En el caso de Good, el Gobierno sostiene que el agente Jonathan Ross le disparó porque la mujer había intentado atropellarlo con su auto, a pesar de que videos grabados por testigos y el propio Ross muestran que Good intentaba huir del agente cuando este la mató.
¿Cuál es la diferencia entre la Patrulla Fronteriza y el ICE?

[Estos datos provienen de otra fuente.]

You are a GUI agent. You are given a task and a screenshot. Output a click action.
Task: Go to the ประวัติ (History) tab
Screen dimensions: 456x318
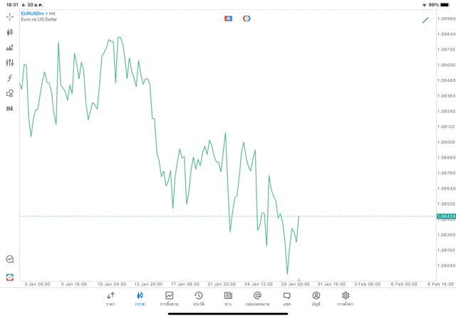click(x=198, y=298)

La Patrulla Fronteriza de Estados Unidos (USBP) forma parte de la Oficina de Aduanas y Protección Fronteriza (CBP), que a su vez opera bajo el paraguas del Departamento de Seguridad Nacional. Históricamente, la principal diferencia entre la Patrulla Fronteriza y el ICE ha sido que la primera se ocupa de vigilar las fronteras de EE UU y el segundo opera en el interior del país. Mientras que el ICE fue creado en este siglo, la Patrulla Fronteriza nació en 1924, aunque ha ido evolucionando drásticamente hasta la actualidad, siempre bajo críticas por sus tácticas violentas y racistas.
Aunque ningún otro presidente antes de Trump hizo tanto uso de esta norma, la agencia puede operar en un radio de hasta 182 kilómetros (100 millas aéreas) de las fronteras terrestres y costeras del país. Dentro de la llamada “zona de 100 millas”, la Patrulla Fronteriza puede “buscar” a inmigrantes indocumentados, establecer y gestionar puestos de control y realizar registros y detenciones sin orden judicial.
Entonces, ¿por qué hay agentes de la Patrulla Fronteriza en ciudades como Minneapolis?
Minneapolis se encuentra fuera de dicha zona de 100 millas, al igual que algunas de las otras ciudades a donde ha llegado la Patrulla Fronteriza bajo Trump para apoyar los esfuerzos del ICE. Sin embargo, la Ley de Inmigración y Nacionalidad de EE UU otorga a las agencias dependientes del Departamento de Seguridad Nacional —es decir, tanto al ICE como a la Patrulla Fronteriza— varias facultades más allá de la zona fronteriza, como el poder de interrogar a cualquier persona que consideren que puede ser indocumentado o realizar detenciones sin orden judicial si se cree que una persona está infringiendo la ley de inmigración y es probable que huya.
No obstante, expertos en seguridad nacional e inmigración señalan que los oficiales de la Patrulla Fronteriza no cuentan con suficiente entrenamiento para operar en áreas urbanas. Así lo manifestaba el ex comisionado de Aduanas y Protección Fronteriza, Gil Kerlikowske, en una entrevista con la radio pública esta semana.
¿El ICE y la Patrulla Fronteriza trabajan juntos?
Ambas agencias participan en redadas y operativos migratorios a gran escala, como el que se lleva a cabo en Minnesota. También realizan detenciones dentro de los tribunales federales de inmigración, una práctica prohibida durante años pero que Trump revivió. Al igual que agentes del ICE, los de la Patrulla Fronteriza han sido criticados por cómo han reaccionado ante las protestas ciudadanas. La muerte de Pretti es el último en un largo historial de abusos de fuerza por parte de los oficiales de la Patrulla Fronteriza, envalentonados por Gregory Bovino, a quien el Gobierno de Trump ha puesto a cargo de varios operativos contra la inmigración en los últimos meses. El comandante en jefe de la Patrulla Fronteriza fue retirado de Minnesota después del asesinato de Pretti.